> Tasks and exercises
[a] In the records, copy out word for word everything from the line with "Where should I click to: Open chart" to the line with "(x=1051, y=585)", including both of those lines.
[b] Continue the message about converting cars to run on LPG from the point where it stops.

=== Page ===

[Mgs] Market opportunity

Hans Duinhoven h.duinhoven at planet.nl
Wed Dec 15 12:53:24 MST 2010


Hi Bob,

This was a car used for taxi work. The car was converted to drive on LPG by an
LPG specialist.
After such a conversion the car must be tested by the official authorities.
Obviously they'll search for leaks.
LPG use to be quite popular as fuel in the seventies. At these days conversion
on carburettor engines was easy.
LPG fuel is cheap and very clean.
However the latest petrol (UK) / gas (USA) engines and their fuel injection
systems are not easy to convert to LPG, so this is costy. Also the milage is
less than normal petrol / gas fuel.
On top of this the LPG tank takes room from the boot space, or is built under
the car.

=== Supplied entries ===

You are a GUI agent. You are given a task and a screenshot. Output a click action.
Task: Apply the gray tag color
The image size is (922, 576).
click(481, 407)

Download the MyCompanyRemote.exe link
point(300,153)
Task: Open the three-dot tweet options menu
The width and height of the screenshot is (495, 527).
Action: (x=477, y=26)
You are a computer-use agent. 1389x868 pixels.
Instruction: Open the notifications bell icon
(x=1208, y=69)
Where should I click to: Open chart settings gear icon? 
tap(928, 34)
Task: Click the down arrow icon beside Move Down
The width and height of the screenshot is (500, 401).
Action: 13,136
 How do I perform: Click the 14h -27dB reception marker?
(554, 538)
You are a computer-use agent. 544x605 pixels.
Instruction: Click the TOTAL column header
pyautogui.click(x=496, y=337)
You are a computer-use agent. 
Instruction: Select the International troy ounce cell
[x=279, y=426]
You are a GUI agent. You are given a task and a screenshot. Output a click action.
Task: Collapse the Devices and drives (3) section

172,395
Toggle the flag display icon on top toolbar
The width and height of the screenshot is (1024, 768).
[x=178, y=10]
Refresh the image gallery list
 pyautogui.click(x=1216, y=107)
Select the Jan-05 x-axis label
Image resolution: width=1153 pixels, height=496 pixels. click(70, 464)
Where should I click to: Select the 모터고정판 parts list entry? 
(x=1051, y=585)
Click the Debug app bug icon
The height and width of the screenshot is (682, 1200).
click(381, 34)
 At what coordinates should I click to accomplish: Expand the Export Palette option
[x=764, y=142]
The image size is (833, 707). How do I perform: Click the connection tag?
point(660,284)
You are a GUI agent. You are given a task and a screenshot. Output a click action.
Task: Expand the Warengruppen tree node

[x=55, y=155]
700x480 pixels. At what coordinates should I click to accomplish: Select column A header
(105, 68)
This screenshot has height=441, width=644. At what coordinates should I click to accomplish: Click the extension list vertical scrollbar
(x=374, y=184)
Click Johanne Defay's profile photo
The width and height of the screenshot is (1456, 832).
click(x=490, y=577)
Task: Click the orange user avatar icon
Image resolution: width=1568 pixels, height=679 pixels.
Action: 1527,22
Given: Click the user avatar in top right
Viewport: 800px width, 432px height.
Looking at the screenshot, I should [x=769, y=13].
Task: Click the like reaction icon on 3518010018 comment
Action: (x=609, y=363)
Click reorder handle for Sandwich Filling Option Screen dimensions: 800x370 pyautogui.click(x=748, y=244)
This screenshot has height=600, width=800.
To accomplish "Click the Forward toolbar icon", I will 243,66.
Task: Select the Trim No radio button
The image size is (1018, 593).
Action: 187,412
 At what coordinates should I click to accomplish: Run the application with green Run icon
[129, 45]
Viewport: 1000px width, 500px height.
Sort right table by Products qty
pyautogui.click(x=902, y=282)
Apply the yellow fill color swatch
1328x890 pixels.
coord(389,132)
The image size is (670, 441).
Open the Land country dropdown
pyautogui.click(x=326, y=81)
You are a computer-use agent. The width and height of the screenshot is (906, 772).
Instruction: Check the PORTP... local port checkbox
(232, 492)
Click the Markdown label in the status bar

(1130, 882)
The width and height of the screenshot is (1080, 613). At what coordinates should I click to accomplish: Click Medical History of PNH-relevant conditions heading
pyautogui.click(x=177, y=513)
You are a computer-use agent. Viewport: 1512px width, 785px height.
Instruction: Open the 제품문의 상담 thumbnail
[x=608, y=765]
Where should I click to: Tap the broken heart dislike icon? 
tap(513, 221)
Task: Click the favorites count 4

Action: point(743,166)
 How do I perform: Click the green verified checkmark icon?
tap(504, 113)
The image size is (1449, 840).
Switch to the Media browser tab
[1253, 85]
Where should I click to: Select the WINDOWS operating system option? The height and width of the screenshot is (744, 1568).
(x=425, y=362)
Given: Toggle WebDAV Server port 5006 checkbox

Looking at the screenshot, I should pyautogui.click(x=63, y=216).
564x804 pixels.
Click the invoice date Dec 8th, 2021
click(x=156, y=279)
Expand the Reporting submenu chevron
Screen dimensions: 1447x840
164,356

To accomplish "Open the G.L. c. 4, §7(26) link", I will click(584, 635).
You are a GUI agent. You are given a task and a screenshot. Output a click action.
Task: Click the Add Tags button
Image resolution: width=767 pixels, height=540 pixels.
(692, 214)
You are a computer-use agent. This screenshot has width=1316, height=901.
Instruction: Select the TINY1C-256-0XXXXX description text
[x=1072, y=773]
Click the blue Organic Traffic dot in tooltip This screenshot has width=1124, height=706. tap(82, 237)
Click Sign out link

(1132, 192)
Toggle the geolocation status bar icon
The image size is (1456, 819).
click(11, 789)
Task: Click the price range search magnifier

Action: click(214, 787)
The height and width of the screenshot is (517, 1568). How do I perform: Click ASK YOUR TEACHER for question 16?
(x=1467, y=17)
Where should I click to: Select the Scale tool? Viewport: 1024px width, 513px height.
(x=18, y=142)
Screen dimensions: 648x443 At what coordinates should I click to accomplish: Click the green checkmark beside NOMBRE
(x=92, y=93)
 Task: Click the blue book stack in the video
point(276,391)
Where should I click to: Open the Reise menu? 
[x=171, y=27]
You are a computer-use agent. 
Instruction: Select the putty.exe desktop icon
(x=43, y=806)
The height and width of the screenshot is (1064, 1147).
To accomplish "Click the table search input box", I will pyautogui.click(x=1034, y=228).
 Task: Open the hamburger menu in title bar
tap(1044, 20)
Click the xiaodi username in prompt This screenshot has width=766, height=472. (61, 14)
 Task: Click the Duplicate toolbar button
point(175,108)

===

> Outputs
[a]
Where should I click to: Open chart settings gear icon? 
tap(928, 34)
Task: Click the down arrow icon beside Move Down
The width and height of the screenshot is (500, 401).
Action: 13,136
 How do I perform: Click the 14h -27dB reception marker?
(554, 538)
You are a computer-use agent. 544x605 pixels.
Instruction: Click the TOTAL column header
pyautogui.click(x=496, y=337)
You are a computer-use agent. 
Instruction: Select the International troy ounce cell
[x=279, y=426]
You are a GUI agent. You are given a task and a screenshot. Output a click action.
Task: Collapse the Devices and drives (3) section

172,395
Toggle the flag display icon on top toolbar
The width and height of the screenshot is (1024, 768).
[x=178, y=10]
Refresh the image gallery list
 pyautogui.click(x=1216, y=107)
Select the Jan-05 x-axis label
Image resolution: width=1153 pixels, height=496 pixels. click(70, 464)
Where should I click to: Select the 모터고정판 parts list entry? 
(x=1051, y=585)

[b]
These tanks cannot be filled for 100% - 80% max is normal.
This will reduce the amount of miles you can drive per tank a lot.
I have drive three cars on LPG: twice a Peugeot 505 and one Chrysler Voyager
2.4 automatic.
In the Netherlands LPG conversion is very popular for typical the cars which
make a gurgle sounds (i.e. the big V8 blocks in Chevy's, Caddy's, but also in
big Mercs / BMW etc.

LPG converted cars are taxed overhere more heavily than their normal fueled
broyher models.
So currently the modern diesel cars are far more popular by the people who
drive a lot.
BTW - I know some MGB's, which have been converted to run on LPG. Very cheap
to drive, but the tank content is small, so the tank must be filled every 100
miles or so.


Hope this explains it a bit more.

Cheers,

Hans
  ----- Original Message -----
  From: mgbob at juno.com
  To: h.duinhoven at planet.nl
  Cc: rocknatural at gmail.com ; mgs at autox.team.net
  Sent: Tuesday, December 14, 2010 11:01 PM
  Subject: Re: [Mgs] Market opportunity


  Hans,
    Tell us more about the LPG Buick.
     Was that a Buick option, something done by a conversion shop, a
conversion you made?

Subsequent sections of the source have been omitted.